## Task to carry out
Retype the records in full, exactly as they stand.

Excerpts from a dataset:

* * * * * * * * *

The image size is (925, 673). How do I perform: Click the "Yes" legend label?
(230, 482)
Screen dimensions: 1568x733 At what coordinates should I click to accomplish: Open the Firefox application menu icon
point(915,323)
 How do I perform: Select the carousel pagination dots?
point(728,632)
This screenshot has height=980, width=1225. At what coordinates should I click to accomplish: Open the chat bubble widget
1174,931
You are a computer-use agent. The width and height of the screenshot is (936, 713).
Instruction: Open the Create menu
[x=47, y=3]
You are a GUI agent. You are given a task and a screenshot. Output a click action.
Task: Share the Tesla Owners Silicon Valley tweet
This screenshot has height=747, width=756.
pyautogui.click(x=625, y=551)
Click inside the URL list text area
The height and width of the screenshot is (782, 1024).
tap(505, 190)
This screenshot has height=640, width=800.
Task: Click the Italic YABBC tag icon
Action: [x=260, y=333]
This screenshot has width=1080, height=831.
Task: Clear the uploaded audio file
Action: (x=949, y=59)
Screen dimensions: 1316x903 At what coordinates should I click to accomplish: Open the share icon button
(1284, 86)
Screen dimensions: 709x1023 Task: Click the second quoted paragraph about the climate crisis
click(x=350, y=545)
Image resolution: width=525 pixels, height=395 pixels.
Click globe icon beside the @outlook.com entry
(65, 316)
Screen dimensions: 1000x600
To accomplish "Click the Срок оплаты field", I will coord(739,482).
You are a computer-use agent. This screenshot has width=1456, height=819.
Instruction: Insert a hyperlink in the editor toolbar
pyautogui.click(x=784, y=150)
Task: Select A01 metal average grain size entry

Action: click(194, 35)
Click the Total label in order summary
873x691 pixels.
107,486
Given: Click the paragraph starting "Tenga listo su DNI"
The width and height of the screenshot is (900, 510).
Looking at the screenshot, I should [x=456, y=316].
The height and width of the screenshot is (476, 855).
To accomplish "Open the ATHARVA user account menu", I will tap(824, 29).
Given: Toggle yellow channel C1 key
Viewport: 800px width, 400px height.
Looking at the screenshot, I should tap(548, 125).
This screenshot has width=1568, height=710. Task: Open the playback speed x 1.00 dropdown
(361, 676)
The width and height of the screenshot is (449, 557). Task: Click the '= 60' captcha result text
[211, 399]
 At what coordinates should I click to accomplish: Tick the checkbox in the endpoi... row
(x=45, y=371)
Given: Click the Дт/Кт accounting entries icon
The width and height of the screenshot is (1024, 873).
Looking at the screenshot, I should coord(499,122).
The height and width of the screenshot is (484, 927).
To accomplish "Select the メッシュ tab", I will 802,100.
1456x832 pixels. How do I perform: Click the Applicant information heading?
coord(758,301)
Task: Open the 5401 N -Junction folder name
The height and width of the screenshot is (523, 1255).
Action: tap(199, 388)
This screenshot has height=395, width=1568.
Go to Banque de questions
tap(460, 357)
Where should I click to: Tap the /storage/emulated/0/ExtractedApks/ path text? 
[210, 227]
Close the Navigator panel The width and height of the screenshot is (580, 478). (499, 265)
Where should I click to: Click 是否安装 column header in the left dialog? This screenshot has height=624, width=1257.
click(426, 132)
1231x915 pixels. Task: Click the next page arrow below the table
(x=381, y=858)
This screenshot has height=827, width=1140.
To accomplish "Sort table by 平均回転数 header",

* * * * * * * * *

## Task answer
The image size is (925, 673). How do I perform: Click the "Yes" legend label?
(230, 482)
Screen dimensions: 1568x733 At what coordinates should I click to accomplish: Open the Firefox application menu icon
point(915,323)
 How do I perform: Select the carousel pagination dots?
point(728,632)
This screenshot has height=980, width=1225. At what coordinates should I click to accomplish: Open the chat bubble widget
1174,931
You are a computer-use agent. The width and height of the screenshot is (936, 713).
Instruction: Open the Create menu
[x=47, y=3]
You are a GUI agent. You are given a task and a screenshot. Output a click action.
Task: Share the Tesla Owners Silicon Valley tweet
This screenshot has height=747, width=756.
pyautogui.click(x=625, y=551)
Click inside the URL list text area
The height and width of the screenshot is (782, 1024).
tap(505, 190)
This screenshot has height=640, width=800.
Task: Click the Italic YABBC tag icon
Action: [x=260, y=333]
This screenshot has width=1080, height=831.
Task: Clear the uploaded audio file
Action: (x=949, y=59)
Screen dimensions: 1316x903 At what coordinates should I click to accomplish: Open the share icon button
(1284, 86)
Screen dimensions: 709x1023 Task: Click the second quoted paragraph about the climate crisis
click(x=350, y=545)
Image resolution: width=525 pixels, height=395 pixels.
Click globe icon beside the @outlook.com entry
(65, 316)
Screen dimensions: 1000x600
To accomplish "Click the Срок оплаты field", I will coord(739,482).
You are a computer-use agent. This screenshot has width=1456, height=819.
Instruction: Insert a hyperlink in the editor toolbar
pyautogui.click(x=784, y=150)
Task: Select A01 metal average grain size entry

Action: click(194, 35)
Click the Total label in order summary
873x691 pixels.
107,486
Given: Click the paragraph starting "Tenga listo su DNI"
The width and height of the screenshot is (900, 510).
Looking at the screenshot, I should [x=456, y=316].
The height and width of the screenshot is (476, 855).
To accomplish "Open the ATHARVA user account menu", I will tap(824, 29).
Given: Toggle yellow channel C1 key
Viewport: 800px width, 400px height.
Looking at the screenshot, I should tap(548, 125).
This screenshot has width=1568, height=710. Task: Open the playback speed x 1.00 dropdown
(361, 676)
The width and height of the screenshot is (449, 557). Task: Click the '= 60' captcha result text
[211, 399]
 At what coordinates should I click to accomplish: Tick the checkbox in the endpoi... row
(x=45, y=371)
Given: Click the Дт/Кт accounting entries icon
The width and height of the screenshot is (1024, 873).
Looking at the screenshot, I should coord(499,122).
The height and width of the screenshot is (484, 927).
To accomplish "Select the メッシュ tab", I will 802,100.
1456x832 pixels. How do I perform: Click the Applicant information heading?
coord(758,301)
Task: Open the 5401 N -Junction folder name
The height and width of the screenshot is (523, 1255).
Action: tap(199, 388)
This screenshot has height=395, width=1568.
Go to Banque de questions
tap(460, 357)
Where should I click to: Tap the /storage/emulated/0/ExtractedApks/ path text? 
[210, 227]
Close the Navigator panel The width and height of the screenshot is (580, 478). (499, 265)
Where should I click to: Click 是否安装 column header in the left dialog? This screenshot has height=624, width=1257.
click(426, 132)
1231x915 pixels. Task: Click the next page arrow below the table
(x=381, y=858)
This screenshot has height=827, width=1140.
To accomplish "Sort table by 平均回転数 header",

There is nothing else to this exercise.